In the questions sessions that follow our talks about the book, all too often questions will be raised where it becomes clear that the questioner is doubting their own worth.  “I’m so lucky,” they might say, before going on to talk about a situation that they clearly deserve.  “I don’t want to speak up about this, in case I am not the expert” is another common trait amongst capable, intelligent and awesome performers.

Where does this come from.  In my experience it is certainly not always from their managers, who are often nurturing their talent.

It might be from their peers.  There are some work cultures that operate on zero sum game basis as far as success and recognition is concerned.  In cultures without a growth outlook rewards are limited and therefore success for one person means that no one else is recognised.  The team is therefore motivated to do each other down whatever the declared culture of the organisation might be.  It’s no surprise then that people don’t feel encouraged to take risks or to speak up about something that they haven’t 100% nailed down.

In this situation your worst critic might be the chap on the other side of the desk.

Most of the time though the worst critic lives inside people’s head.  It might be the relic of criticism that you heard at school or college.  It might be the voice of unfriendly so-called friends.  It might be a parent or guardian, sibling, perfect cousin.  You can’t always shut those voices up.  No matter how much you want to.  You can however recognise that they are internal voices and cultivate a strategy to counteract it.
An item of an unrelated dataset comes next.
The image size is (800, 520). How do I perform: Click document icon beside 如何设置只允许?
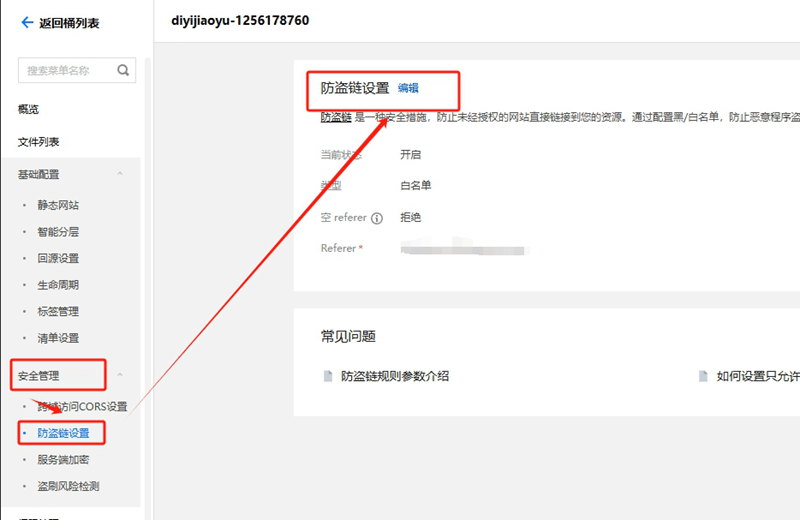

If you can have an internal critic you can also have an internal cheerleader.  One technique is to give yourself advice that you would give your best friend in that situation.  If you’re worrying about not being good enough at something what would you say to your best friend in that same state?  You’d probably tell them that it would be alright, they’ll sail through it, that you believe in them.  If you can do it for your best friend, you can do it for yourself.

You can also build a network of actual cheerleaders.  As I said in Nicola Kemp’s feature on my colleague Claudine Collins, we’ve built a network of internal cheerleaders at MediaCom.  We’ve got each others’ back.‎ When, as is so often the case, ‎negative internal voices dominate, or we have a tough moment, we’ve got into the habit of turning to each other to check in and to get support, to be each other’s cheerleaders and sponsors. We won’t let each other down and knowing that we have this network makes us better and stronger. And better able to deliver outstanding work for our clients.